A FORMER student has been locked up for raping a woman after a drunken night out celebrating a rugby match.

Phillip Carlisle, of Finghall, near Leyburn, North Yorkshire, was found guilty by jury on a majority verdict following more than five hours of deliberations last month.

He was sentenced to four years and six months in a young offenders' institution on Tuesday.

The 21-year-old had denied one charge of rape during an incident in November 2013 when he was at Harper Adams University, near Newport.

Shrewsbury Crown Court earlier heard Carlisle had been playing rugby for the university team and had then spent the evening drinking.

The victim, who cannot be named for legal reasons, was also out drinking with friends and had started chatting to Carlisle in a bar.

Mr Peter Arnold, prosecuting, said the two met in a bar, kissed and, at the end of the night, the woman, who had also had a lot to drink, wanted to find a taxi home.

Mr Arnold had earlier told the jury Carlisle said he would walk her to find a taxi but instead walked her to the house he shared which was near to the university.

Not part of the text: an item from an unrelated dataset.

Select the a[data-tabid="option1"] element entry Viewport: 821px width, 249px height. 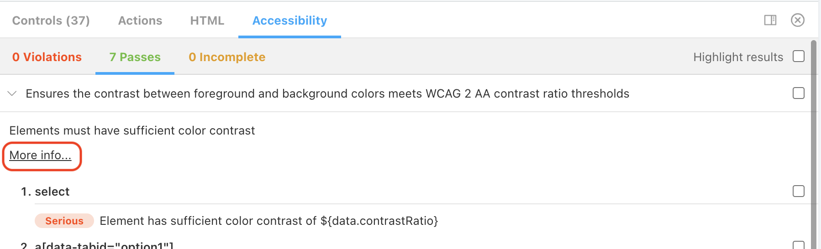(97, 245)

He described how witnesses on the night in question claimed to have seen him “pulling her along like a parent would pull a toddler”.

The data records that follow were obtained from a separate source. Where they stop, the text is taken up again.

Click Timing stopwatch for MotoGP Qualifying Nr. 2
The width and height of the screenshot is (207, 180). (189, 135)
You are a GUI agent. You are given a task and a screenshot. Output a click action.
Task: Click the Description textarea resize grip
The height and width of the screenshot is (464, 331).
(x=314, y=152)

Back at the house, Mr Arnold said they went to his room and the woman alleged he “forced himself” on her.

They were interrupted and she managed to get away from him, left the house and rang a friend in tears.

Carlisle maintained throughout the trial that the two had had sex but that it had been consensual.

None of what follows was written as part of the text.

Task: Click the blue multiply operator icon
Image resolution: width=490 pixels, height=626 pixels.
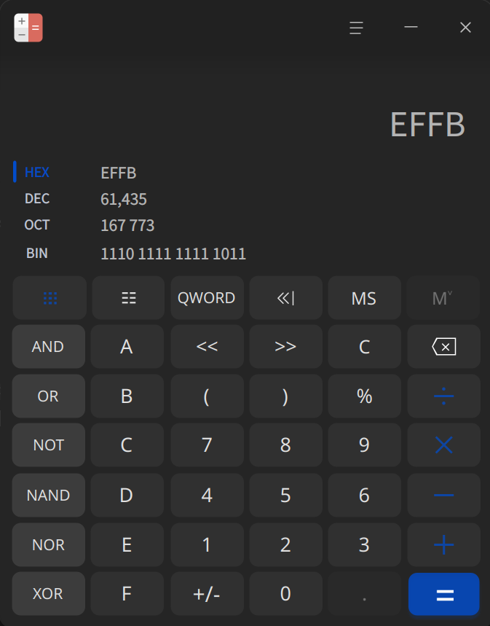Action: 443,445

He said he remembered an argument and telling the woman to get out of the house.

Giving evidence, he said he “100 per cent did not” rape the woman.

The court heard Carlisle had been playing rugby for the university and by 2am the next day had drunk three quarters of a bottle of red wine, six pints of bitter and some Jaeger Bombs.

But he denied forcing himself on the woman and said she had come back with him to the house “willingly”.